#### [TO BE DONE]
Copy the entries word for word, from the start of the entries through the line that contains "click(x=336, y=305)".

#### [GIVEN DATA]
-- START --

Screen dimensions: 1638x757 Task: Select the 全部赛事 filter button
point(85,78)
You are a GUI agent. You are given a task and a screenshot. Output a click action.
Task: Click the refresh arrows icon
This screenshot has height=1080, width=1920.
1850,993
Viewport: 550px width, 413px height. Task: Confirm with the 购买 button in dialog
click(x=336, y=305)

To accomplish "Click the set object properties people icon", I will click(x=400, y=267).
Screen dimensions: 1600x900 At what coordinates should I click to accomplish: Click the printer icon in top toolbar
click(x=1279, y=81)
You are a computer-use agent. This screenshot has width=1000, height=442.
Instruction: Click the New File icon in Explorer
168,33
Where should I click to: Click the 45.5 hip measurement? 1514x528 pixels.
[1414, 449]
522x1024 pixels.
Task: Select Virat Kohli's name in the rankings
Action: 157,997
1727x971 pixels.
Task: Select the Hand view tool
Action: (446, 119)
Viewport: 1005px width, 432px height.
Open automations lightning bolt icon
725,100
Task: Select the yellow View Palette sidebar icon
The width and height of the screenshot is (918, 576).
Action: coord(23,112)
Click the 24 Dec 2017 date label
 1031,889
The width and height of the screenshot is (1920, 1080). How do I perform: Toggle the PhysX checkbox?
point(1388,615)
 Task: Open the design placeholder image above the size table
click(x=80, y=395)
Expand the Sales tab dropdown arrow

-- END --

#### [SOLUTION FOR THIS TASK]
Screen dimensions: 1638x757 Task: Select the 全部赛事 filter button
point(85,78)
You are a GUI agent. You are given a task and a screenshot. Output a click action.
Task: Click the refresh arrows icon
This screenshot has height=1080, width=1920.
1850,993
Viewport: 550px width, 413px height. Task: Confirm with the 购买 button in dialog
click(x=336, y=305)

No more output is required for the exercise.